Oleh : Dr Syahrullah Iskandar, Dosen UIN Syarif Hidayatullah Jakarta, Anggota Komisi Dakwah MUI Pusat
REPUBLIKA.CO.ID, —Darud Da’wah wal-Irsyad (DDI) menggelar Muktamar XXII di Samarinda 22-24 Februari 2022. Tema yang diusung adalah “Aktualisasi Nilai Wasathiyah Addariyah untuk Indonesia Maju” sebagai afirmasi keniscayaan pembumian moderasi beragama di Tanah Air.
Moderasi beragama di tubuh DDI bukanlah barang baru, karena sejak didirikan oleh almaghfurlah AGH Abdurrahman Ambo Dalle 1938 silam, nilai wasathiyah memang menjadi napas gerakannya.
DDI adalah sebuah gerakan pendidikan dan dakwah yang bertumpu pada pesantren dan bentuk pendidikan lainnya di bawah kepemimpinan dan keteladanan ulama.
Gerakannya lebih dominan pada pendekatan kultural, yaitu agama menjadi moral force, sehingga diajarkan dan didakwahkan secara sistematis dan inklusif. Perubahan yang diharapkan muncul dari dalam (from within).
Berdakwah dengan menyentuh hati dan pikiran yang memengaruhi pola tindakan lebih efektif, konstruktif, dan berjangka panjang. Hal ini tentu berbeda dengan pendekatan struktural yang lebih identik menyasar kolektivitas dan berjangka pendek.
Melestarikan karakteristik pendekatan kultural ini tentu mujarab, hanya saja lebih bersifat strategi bertahan (catenaccio), ketimbang menyerang (kick and rush), meminjam analogi sepak bola.
Tantangan sudah demikian massif yang meniscayakan pengembangan strategi yang lebih inklusif dan solutif terhadap cepatnya perubahan.
Kiranya, strategi total football yang lebih ofensif, massif, dan mengombinasikan keilmuan ala pesantren dan akomodasi perkembangan teknologi informasi dan komunikasi akan lebih diperlukan saat ini dalam mengedukasi umat akan keberislaman yang moderat. DDI memiliki ratusan pesantren, madrasah, perguruan tinggi.
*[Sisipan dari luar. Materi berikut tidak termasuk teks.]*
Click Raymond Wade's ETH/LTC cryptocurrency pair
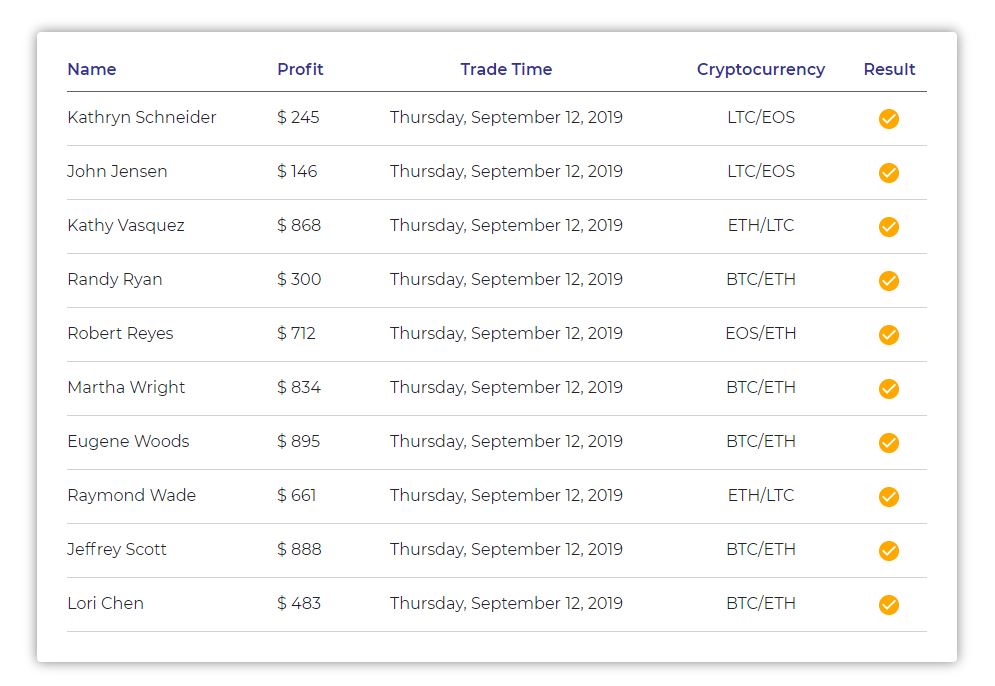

Kiprah alumninya di level nasional seperti KH Ali Yafie, mantan Ketum MUI dan Rais Aam PB NU dan selainnya adalah modal sosial bagi eksistensi DDI. Di level masyarakat pedesaan, institusi pesantren lebih riil bersentuhan dengan persoalan keumatan melalui aktivitas keagamaan.
Namun, santri tidak lagi hanya dituntut akrab dengan mimbar masjid, tetapi juga forum seminar. Lebih dari itu, dunia digital menjadi sarana yang tak efektif untuk menularkan ide.
Dalam konteks ini, pesantren yang identik sebagai pendidikan tradisional ditantang untuk berbenah agar dapat merespons laju teknologi komunikasi dan informasi yang terus bertransformasi secara cepat.
Baca juga: Mualaf Edy, Takluknya Sang Misionaris di Hadapan Surat Al Ikhlas
Jika meminjam terminologi Kuntowijoyo (2001), digitalisasi adalah kondisi yang sangat dibutuhkan untuk beradaptasi dengan kekinian, namun itu hanyalah dalam tataran “necessary condition”, belum masuk kategori “sufficient condition”, yaitu kondisi yang mencukupi untuk mengais kesuksesan ala pesantren.
Pasalnya, konsep meraih “berkah” dalam konteks pesantren bak “superstruktur” melebihi kesuksesan material itu sendiri. Untuk mengalap “berkah” ini, diperlukan adab luhur yang terinternalisasi dalam proses pembelajaran di pesantren. Tiada guna berilmu ataupun sukses secara material jika miskin adab.